Maryland Education Center Becomes 13th Project in the World to Achieve Full Living Building™ Challenge Certification

 

ACCOKEEK, Md. – The Alice Ferguson Foundation’s (AFF) environmental education center received full Living Building Challenge™ certification today, making it the greenest, most energy efficient building in Maryland. As just the 13th project in the world to achieve this elite certification,  AFF’s  Morris & Gwendolyn Cafritz Foundation Environmental Center has successfully achieved what is widely regarded as the world’s most rigorous green building performance standard. Thousands of students from around the Washington, D.C. metropolitan area use the Cafritz Environmental Center each year as part of a world-class hands-on science and environmental curriculum.


The building produces more energy than it uses in a year and also collects and treats water on site. It is constructed using non-toxic materials; more than two-thirds of which were manufactured within 500 miles of the site. The building uses geothermal and solar energy for heating and cooling, treats wastewater and stormwater on site and reuses greywater for landscape irrigation. Through this technology and engineering, the campus will reduce 120 tons of carbon dioxide emissions annually — the equivalent of removing more than 25 cars from the road.

“The work of the Foundation helps enhance and support the classroom instruction our kids receive and the result is clear: well-rounded and better educated students,” said Prince George’s County Executive Rushern L. Baker, III. “I am proud that Prince George’s County has supported the Foundation in the Living Building Challenge, contributing $3.9 million through our capital budget.  We see the clear benefits that a state-of-the-art learning center will bring—not only to our students but also to our growing reputation as a mecca for green buildings, green businesses and green technology.”

“At a time when local and regional actions to combat climate change are more important than ever, we are so proud to receive this world-renowned certification,” said Alice Ferguson Foundation Executive Director Lori Arguelles. “This structure is the first of two planned green buildings to be constructed on our environmental campus and  a model of what can be done, right here in Prince George’s County, when technology and innovation come together to create  positive environmental impact, local jobs, and a space to teach and inspire our children.”

To qualify for full certification by the International Living Future Institute (ILFI), the Center proved that it operated at net-zero energy and net-zero water use for a full year, was carbon neutral, used construction materials that are non-toxic and non-polluting and met a number of other environmental and social criteria.
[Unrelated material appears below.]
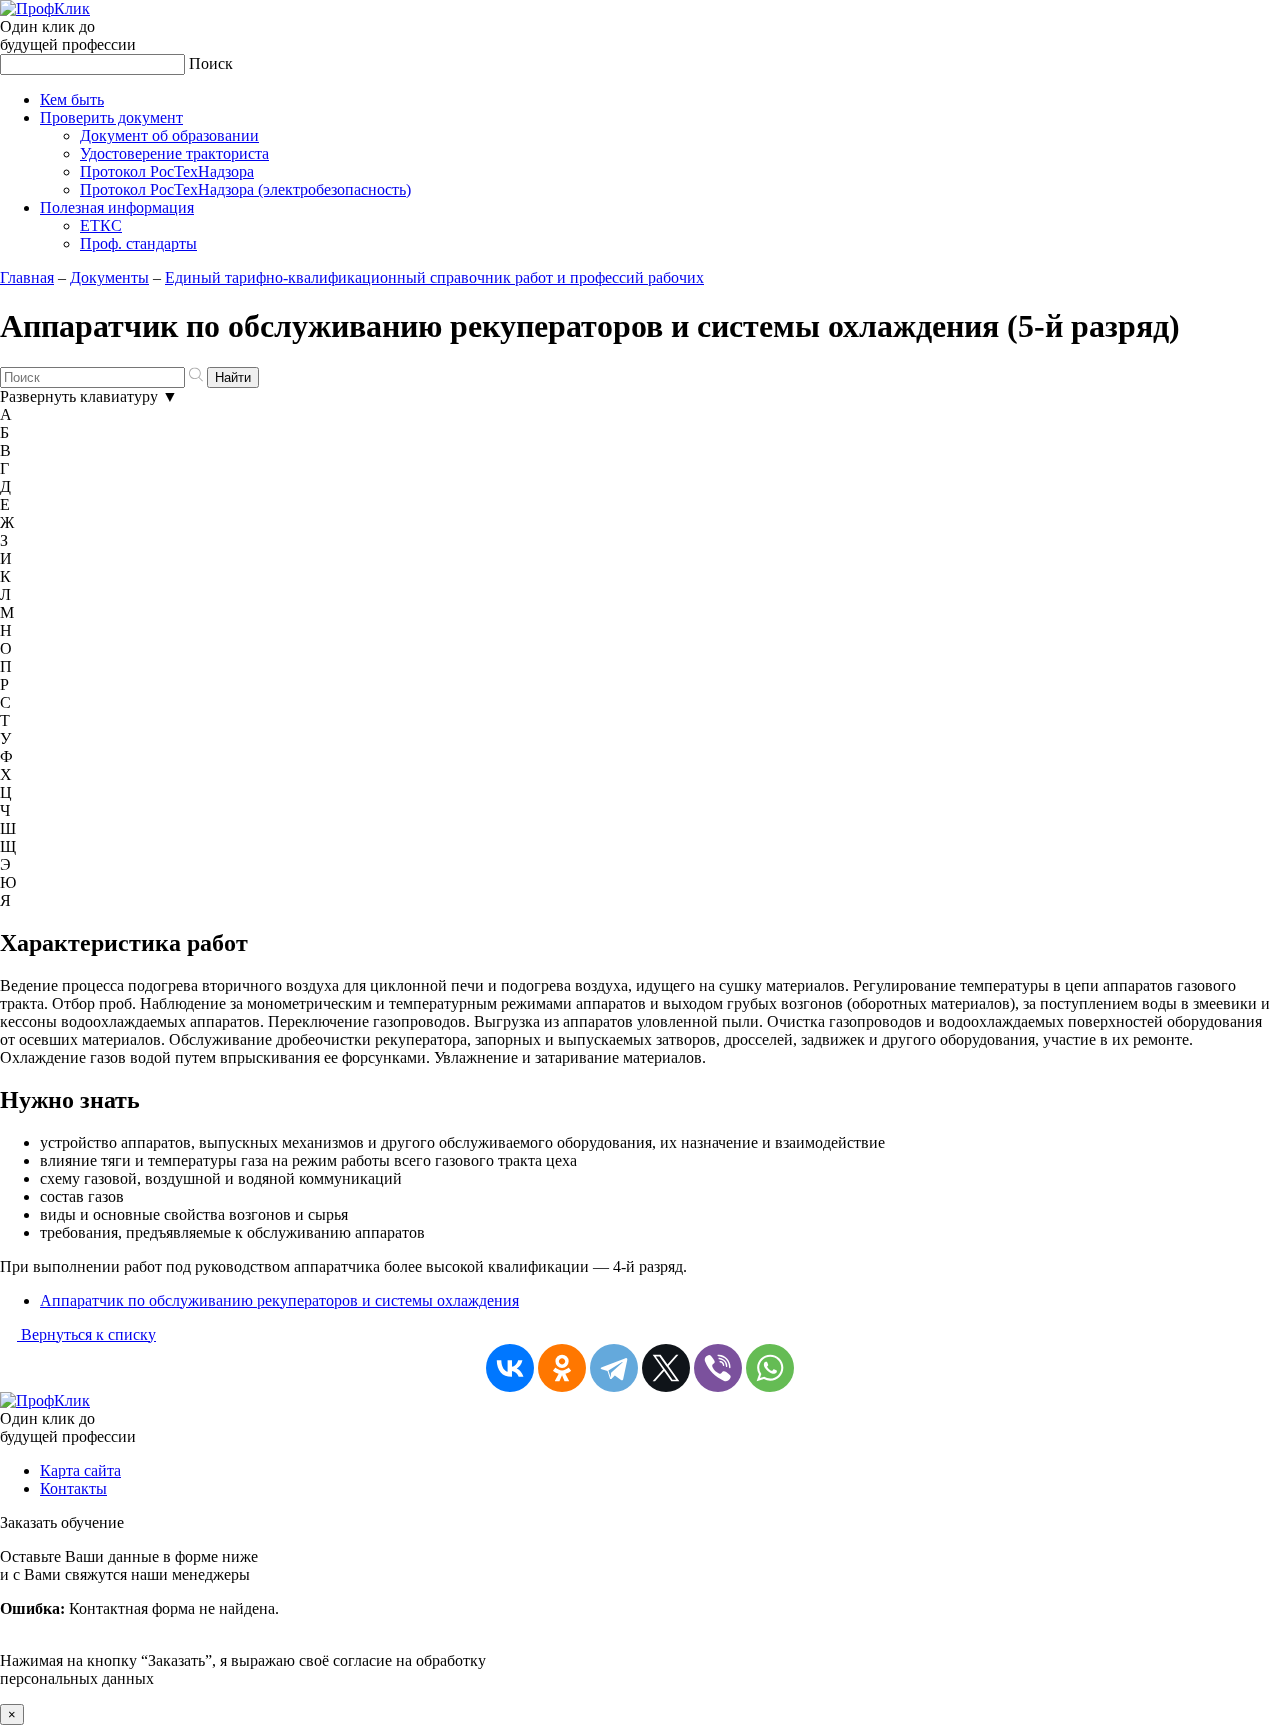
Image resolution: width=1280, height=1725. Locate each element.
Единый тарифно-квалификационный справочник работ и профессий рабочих (434, 277)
Achieving this set of standards makes Cafritz Environmental Center a national and international model for green building techniques, sustainable materials, energy efficiency and water use.
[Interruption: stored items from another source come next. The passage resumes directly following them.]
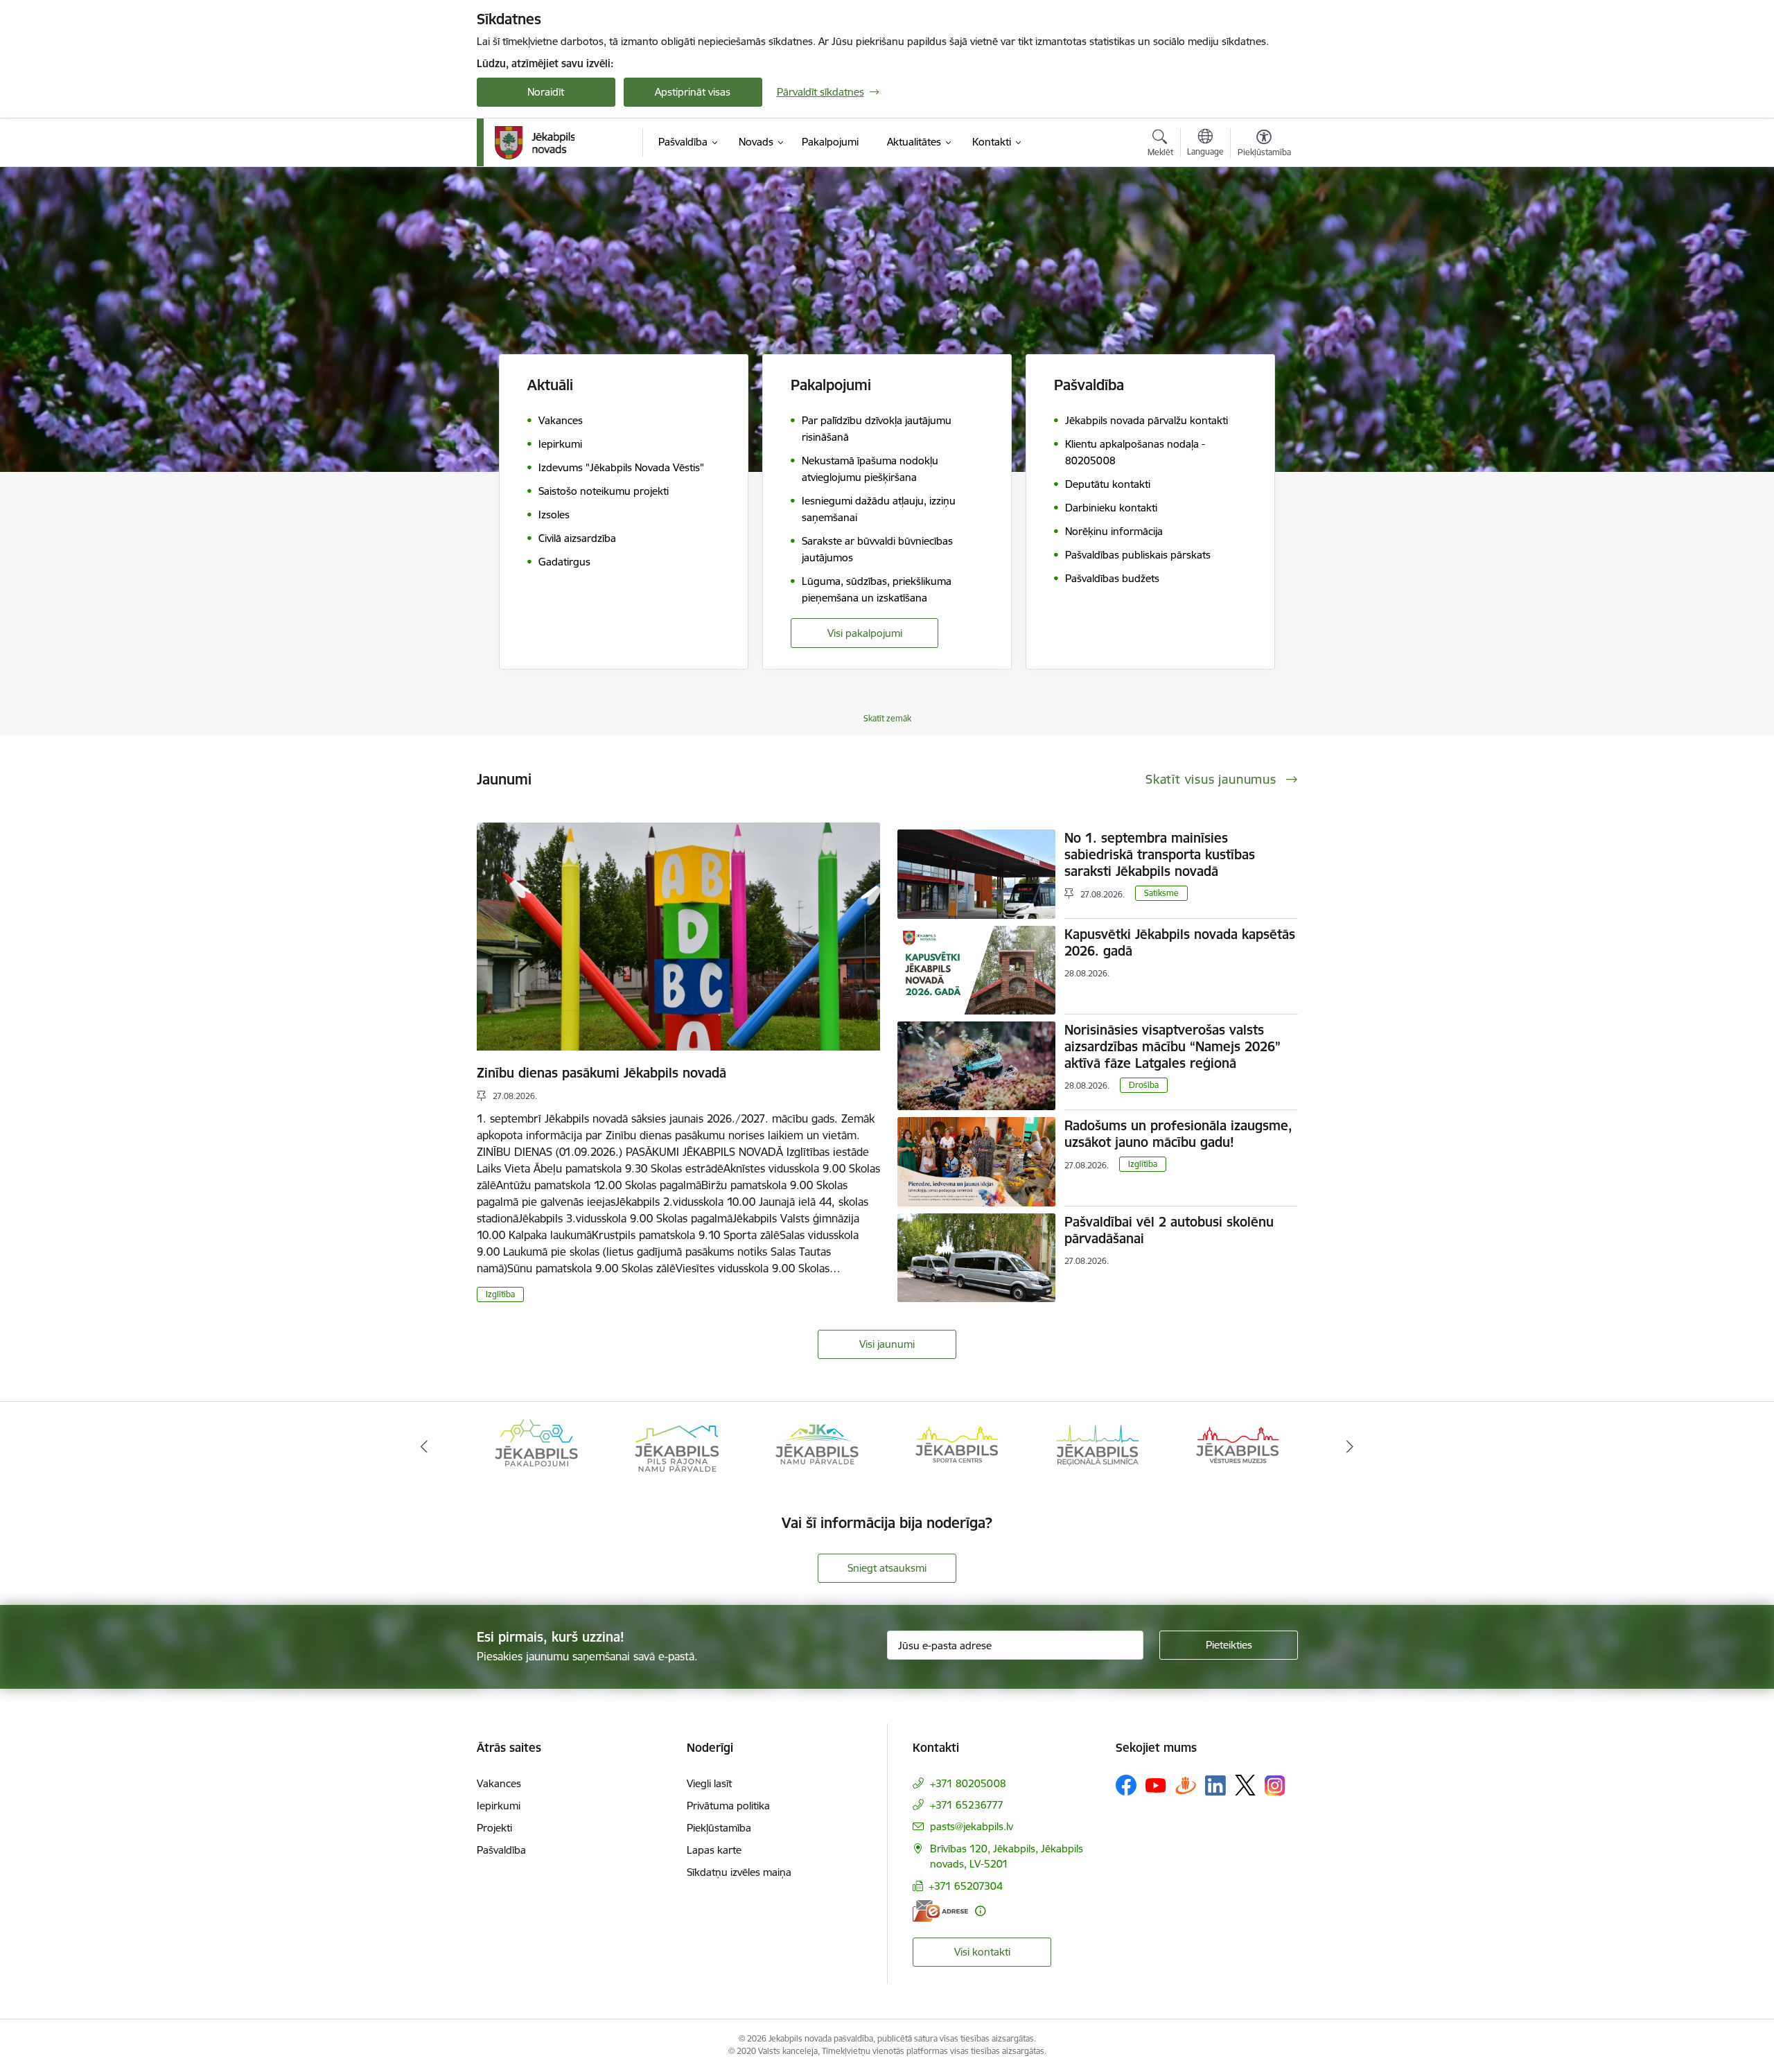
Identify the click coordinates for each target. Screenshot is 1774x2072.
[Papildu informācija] (980, 1911)
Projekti (494, 1827)
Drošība (1144, 1085)
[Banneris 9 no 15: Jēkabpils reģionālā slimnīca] (956, 1445)
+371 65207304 (966, 1886)
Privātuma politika (728, 1805)
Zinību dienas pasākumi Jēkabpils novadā (601, 1072)
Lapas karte (714, 1849)
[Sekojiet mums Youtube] (1155, 1784)
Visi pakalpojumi (864, 633)
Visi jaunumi (887, 1344)
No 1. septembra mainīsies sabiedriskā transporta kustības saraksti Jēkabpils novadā (1159, 854)
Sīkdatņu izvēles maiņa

Kathleen Smith, International Living Future Institute Vice President, Living Building Challenge, presented AFF with the prestigious certification award. “Living Buildings are changing the face of construction for the future, and this Center is leading the way at a critical time,” said Smith. “Organizations like the Alice Ferguson Foundation that dare to reach new heights are the key to generating green jobs, inspiring future environmental stewards, reversing our carbon footprint and creating a truly sustainable future.”
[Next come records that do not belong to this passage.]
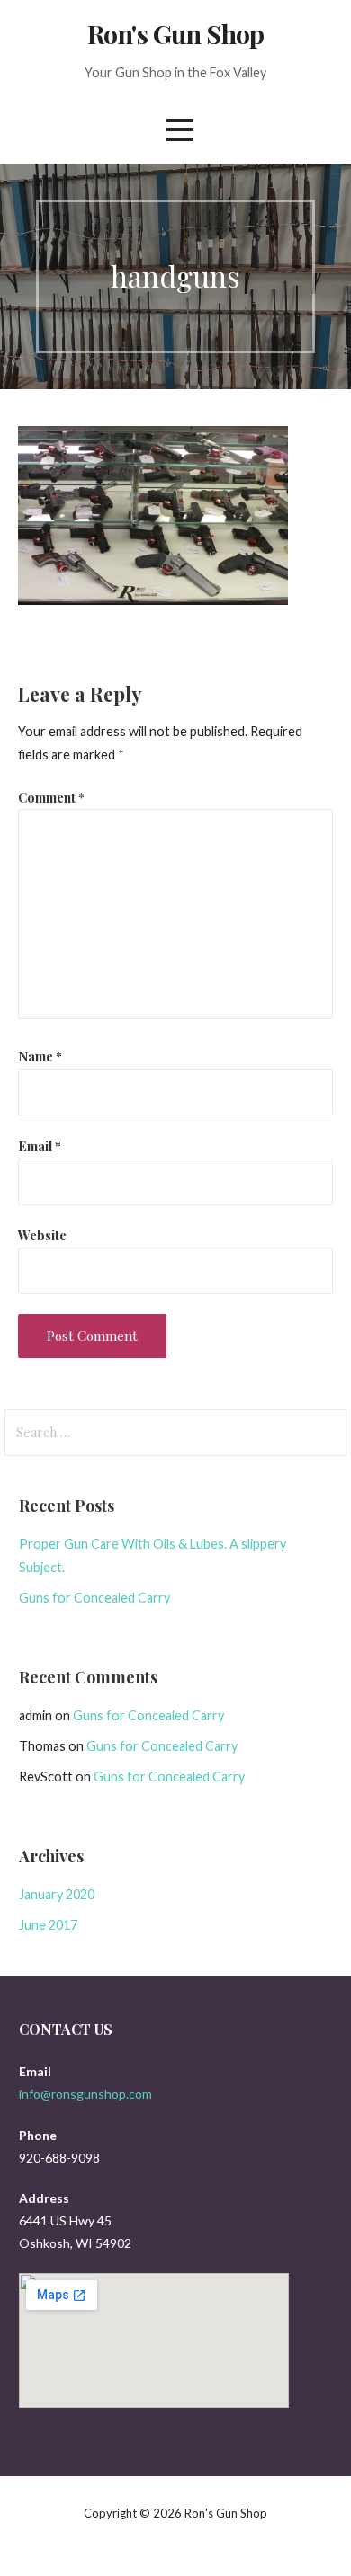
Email (39, 1146)
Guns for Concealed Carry (94, 1597)
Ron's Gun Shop (175, 33)
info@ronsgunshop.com (85, 2093)
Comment (51, 797)
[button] (180, 129)
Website (42, 1235)
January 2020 (56, 1894)
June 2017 (48, 1924)
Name (40, 1056)
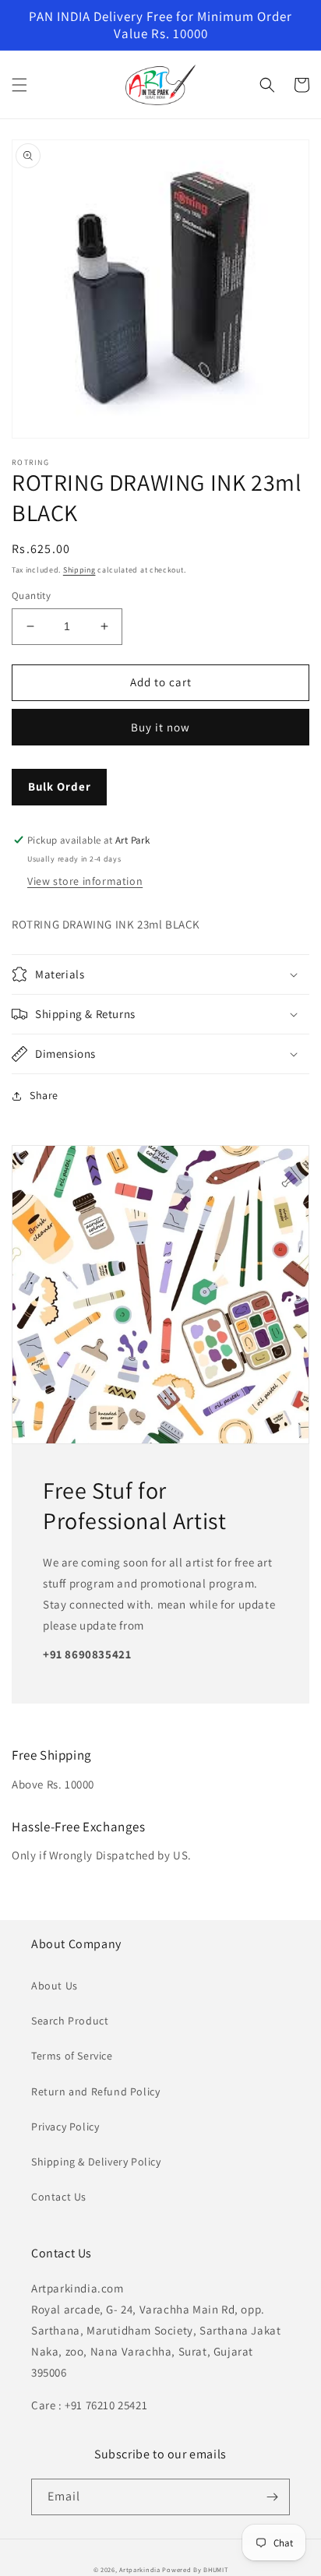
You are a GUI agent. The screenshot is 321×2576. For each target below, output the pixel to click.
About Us (54, 1986)
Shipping (79, 570)
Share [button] (44, 1095)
Support for the project has come from the state of Maryland and Prince George’s County, and many private and nonprofit organizations—the Morris and Gwendolyn Cafritz Foundation, Unilever, Old Line Bank, the Chesapeake Bay Trust, Philip L. Graham Fund, James Hardie/Hardiplank, Kresge Foundation, the Veverka Family Foundation and the Solar Schools Foundation — as well as numerous individual donors.

“The Cafritz Foundation is committed to building a stronger community for residents of the Washington, D.C. metropolitan area, and this Center is at the heart of how we strive to improve lives,” said Calvin Cafritz, President and CEO. “We are honored to contribute to this project, a game-changing teaching tool for our kids and a testament to the power of using innovation and green technology to create jobs, while protecting our planet.”

Consilience LLC led the project development, Re:Vision Architecture led the project design and Facchina Construction Company served as the general contractor.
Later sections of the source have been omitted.